Methods. A retrospective analysis of all cesarean deliveries at a high-volume academic center from 1/1/2016 to 1/31/2017 was chosen. A “non-emergent” case was defined as performed at a time suitable to maternity services (1). An “emergent” case was defined as cesarean delivery with maternal or fetal compromise or any need for unscheduled cesarean delivery (1). Reasons for GA in emergent and non-emergent cases were abstracted and coded from the record. GA reasons between emergent and non-emergent cases were compared by Fisher’s exact test. A P < 0.05 was considered statistically significant.

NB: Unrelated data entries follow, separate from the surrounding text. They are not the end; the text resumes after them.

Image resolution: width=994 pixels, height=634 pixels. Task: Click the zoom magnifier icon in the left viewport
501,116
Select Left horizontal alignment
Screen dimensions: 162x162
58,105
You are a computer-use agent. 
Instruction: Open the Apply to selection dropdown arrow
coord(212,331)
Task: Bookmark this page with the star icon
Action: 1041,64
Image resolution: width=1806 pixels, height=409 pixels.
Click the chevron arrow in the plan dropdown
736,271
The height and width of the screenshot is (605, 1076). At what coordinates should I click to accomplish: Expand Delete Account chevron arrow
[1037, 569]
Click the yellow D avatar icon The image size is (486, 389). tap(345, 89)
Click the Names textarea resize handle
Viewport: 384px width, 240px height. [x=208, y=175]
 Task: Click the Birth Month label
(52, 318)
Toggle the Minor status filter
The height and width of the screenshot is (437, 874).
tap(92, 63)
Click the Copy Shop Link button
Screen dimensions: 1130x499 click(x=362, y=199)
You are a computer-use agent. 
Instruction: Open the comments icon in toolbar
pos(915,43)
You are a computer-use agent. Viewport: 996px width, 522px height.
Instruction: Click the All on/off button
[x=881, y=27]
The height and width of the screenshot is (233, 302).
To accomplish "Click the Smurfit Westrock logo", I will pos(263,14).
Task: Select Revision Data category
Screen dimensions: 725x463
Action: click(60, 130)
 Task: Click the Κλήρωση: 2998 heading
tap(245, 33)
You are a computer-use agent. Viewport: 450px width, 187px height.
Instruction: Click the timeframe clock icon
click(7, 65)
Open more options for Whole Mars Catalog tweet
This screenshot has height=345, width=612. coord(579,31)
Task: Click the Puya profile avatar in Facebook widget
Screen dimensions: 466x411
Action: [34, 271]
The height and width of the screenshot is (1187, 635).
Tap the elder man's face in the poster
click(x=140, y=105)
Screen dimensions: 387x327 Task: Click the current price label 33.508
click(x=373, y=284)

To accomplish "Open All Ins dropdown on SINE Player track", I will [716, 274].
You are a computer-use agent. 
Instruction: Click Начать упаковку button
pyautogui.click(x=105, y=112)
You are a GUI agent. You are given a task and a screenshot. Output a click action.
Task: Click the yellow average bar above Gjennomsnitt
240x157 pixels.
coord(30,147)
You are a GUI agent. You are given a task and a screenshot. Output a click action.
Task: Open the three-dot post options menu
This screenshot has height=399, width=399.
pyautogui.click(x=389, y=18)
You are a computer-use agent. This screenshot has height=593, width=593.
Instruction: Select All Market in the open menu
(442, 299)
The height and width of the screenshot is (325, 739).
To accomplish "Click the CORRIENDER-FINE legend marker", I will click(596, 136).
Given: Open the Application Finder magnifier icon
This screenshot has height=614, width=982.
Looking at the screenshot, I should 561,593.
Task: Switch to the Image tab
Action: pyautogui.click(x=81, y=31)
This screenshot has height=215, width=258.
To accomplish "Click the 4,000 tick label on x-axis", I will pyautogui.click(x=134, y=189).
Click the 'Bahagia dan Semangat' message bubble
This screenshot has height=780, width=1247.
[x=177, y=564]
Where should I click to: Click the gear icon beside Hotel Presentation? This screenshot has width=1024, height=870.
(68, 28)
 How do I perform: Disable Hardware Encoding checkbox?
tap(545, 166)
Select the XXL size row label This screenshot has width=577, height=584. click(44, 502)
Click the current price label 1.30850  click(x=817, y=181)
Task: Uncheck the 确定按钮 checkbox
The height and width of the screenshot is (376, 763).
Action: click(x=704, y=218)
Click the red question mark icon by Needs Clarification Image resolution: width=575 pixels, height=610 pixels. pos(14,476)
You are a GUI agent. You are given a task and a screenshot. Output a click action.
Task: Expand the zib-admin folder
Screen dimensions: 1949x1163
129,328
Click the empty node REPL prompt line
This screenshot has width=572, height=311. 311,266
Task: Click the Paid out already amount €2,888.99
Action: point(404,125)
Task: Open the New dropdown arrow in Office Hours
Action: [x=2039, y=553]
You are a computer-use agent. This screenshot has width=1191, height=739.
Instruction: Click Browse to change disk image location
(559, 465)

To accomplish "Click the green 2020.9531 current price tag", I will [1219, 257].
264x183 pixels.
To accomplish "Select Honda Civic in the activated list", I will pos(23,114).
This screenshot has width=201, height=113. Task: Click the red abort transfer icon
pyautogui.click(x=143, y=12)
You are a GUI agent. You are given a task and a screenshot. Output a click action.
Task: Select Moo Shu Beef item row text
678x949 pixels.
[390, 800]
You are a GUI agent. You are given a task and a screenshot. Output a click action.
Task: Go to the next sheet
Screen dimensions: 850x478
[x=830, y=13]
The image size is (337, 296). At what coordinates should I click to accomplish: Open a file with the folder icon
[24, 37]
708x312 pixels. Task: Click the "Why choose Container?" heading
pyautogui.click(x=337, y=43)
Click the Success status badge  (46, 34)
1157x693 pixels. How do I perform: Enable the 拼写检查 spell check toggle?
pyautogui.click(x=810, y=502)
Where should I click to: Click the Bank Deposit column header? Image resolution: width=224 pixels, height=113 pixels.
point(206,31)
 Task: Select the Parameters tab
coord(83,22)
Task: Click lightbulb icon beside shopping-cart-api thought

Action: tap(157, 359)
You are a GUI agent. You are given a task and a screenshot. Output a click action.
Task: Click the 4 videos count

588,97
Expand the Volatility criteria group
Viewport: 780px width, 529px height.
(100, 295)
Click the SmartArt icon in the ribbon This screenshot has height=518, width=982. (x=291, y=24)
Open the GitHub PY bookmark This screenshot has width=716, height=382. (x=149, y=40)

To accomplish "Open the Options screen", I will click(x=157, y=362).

Results. 2923 cases were identified. 1133 (38.8%) were emergent; 1790 (61.2%) were non-emergent. GA occurred in 133 (4.6%, 133/2923) of all cesarean deliveries. Conversion from planned regional to GA occurred in 17 (0.9%, 17/1790) of non-emergencies and 106 (9.4%, 106/1133) of emergencies. Reasons for conversion to GA in emergencies included no time for regional or block set-up (n=71), failed regional (n=33), high spinal (n=1), inadequate surgical conditions despite adequate block (n=1). Of GA cases, 109 (3.73%, 109/2923) were emergent and 24 (0.82%, 24/2923) were non-emergent. Most frequent reasons for GA in emergencies were no time for regional (64.2%, 70/109) and failed regional (29.4%, 32/109). Most frequent reason for GA in non-emergencies was failed regional (62.5%, 15/24). Failed regional occurred proportionally more in non-emergent GA (non-emergent: 62.5% (15/24) vs. emergent: 29.4% (32/109), P = 0.002). Patient refusal of regional occurred more often in non-emergent GA cases (non-emergent: 12.5% (3/24) vs. emergent: 2.8% (3/109), P = 0.04).
Conclusions. Conversion from regional to GA in emergencies may exceed advised rates for acceptable reasons. Nevertheless, improvement opportunities are identified. Patient refusal of neuraxial anesthesia occurs more often in non-emergent cesarean delivery by GA, indicating a need for effective patient education strategies. Factors linked to failed regional in both emergent and non-emergent cases must be addressed. An ideal quality metric measures a process amenable to change in favor of desirable outcomes for clinicians and patients alike. Given that patient refusal of neuraxial often drives rates of GA, the merits of GA rates in cesarean delivery as a goal for quality requires additional study.